Saturday, June 11, 2011

Dianthus Bouquet

Last year I planted a package of assorted flower seeds.  These dianthus waited until this year to reveal themselves.

June eighthThe blossoms bloom together in bunches that look like ready-made bouquets!

Friday, June 10, 2011

Wild Rose

Wind-curled though it be, the lovely pink color remains….

June 8 These wild roses must endure an ironic dual identity…..they are bestowed with the honorary title of state flower while at the same time being considered weeds by farmers.

Thursday, June 9, 2011


A few weeks ago this spirea bush had a spring fling with the color red…..

May 28 (14) cropped

Since then, it has settled into plain green garb for the summer.

There is a chance of severe storms in our area later this afternoon.  Just think… house and all its cluttered contents could be snatched up by a tornado, whirled about and violently flung across the surrounding farm fields, but my blog would remain comfortably intact.  If that isn’t a good reason to blog, then I don’t know what is!

Wednesday, June 8, 2011

Yellow Columbine

For several days now I’ve been attempting to get a halfway decent photo of this Aquilegia Denver Gold Columbine.

June 1 (7) cropped

The problem has been the wind.  Though possessing surprisingly sturdy stems, these comet-like flowers continually danced and swayed, almost making me seasick as I tried to corral them in my camera’s viewfinder.

June 4

Tuesday, June 7, 2011

Showy Dianthus

June 5 (40) cropped Yesterday marked the special occasion of my granddaughter’s first birthday party.  After the cake and ice cream and gift-opening festivities, a few of us strolled around our local small town, soaking up the warm afternoon sunshine and admiring well-manicured lawns and flower gardens.  (I’m so thankful to NOT live in town, surrounded by the pressure to keep a perfect-looking yard.)  Along the way, this colorful patch of dianthus seemed to exuberantly shout, “Please take my picture!”, and so I did.   

Monday, June 6, 2011

Wordy Weigela

June 2 (1) This bush owns a wordy name---Wine & Roses Weigela florida “Alexandra”.

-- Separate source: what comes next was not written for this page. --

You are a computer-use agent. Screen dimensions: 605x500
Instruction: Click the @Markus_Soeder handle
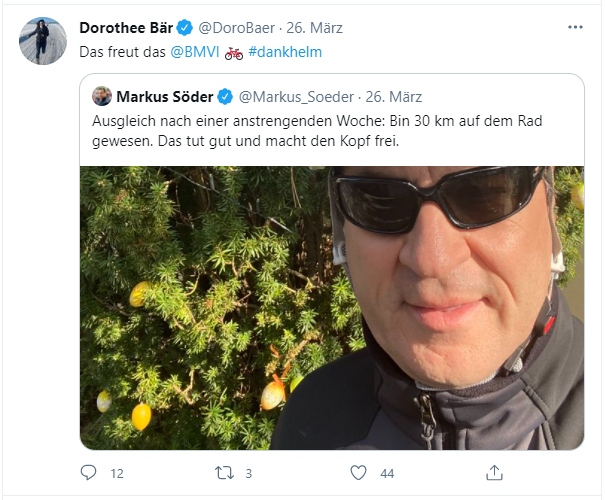pyautogui.click(x=295, y=97)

Speaking of words, it occurs to me that my blog could use a different name---for two reasons.  First of all, at 53 it is most likely true that I’ve long since exited midlife, as surely the chance of living to 106 years of age is minimal to non-existent.  Secondly, this blog doesn’t seem to be much about farm stuff anymore, although most of the flowers I take photos of are found on or near our farm.  On that note, maybe “Life by Farmlight” would be a better fit, or “Life by Flowerlight”, though that particular title would limit my photo-taking to blooms and blossoms---applicable only as long as I remain in the mood for such.  Decisions, decisions…..  

Saturday, June 4, 2011

Bachelor Blue

June 1 (4)

An abundance of blooming flowers---including this blue bachelor button---has convinced me to blog on a Saturday.

Friday, June 3, 2011


June 1st (1) cropped

A random patch of this wildflower is blooming in our lawn right now.  The unattractive name, “Ragwort”, doesn’t seem to fit the cheerful look of the blossoms which are about an inch wide.

Thursday, June 2, 2011

Blue Iris

May 28 (5)

Unfortunately, chilly nighttime temperatures prompted the petal edges to curl.

Wednesday, June 1, 2011

Golden Alexanders

 May 27 (4)

According to the wildflower book they are a member of the parsley family.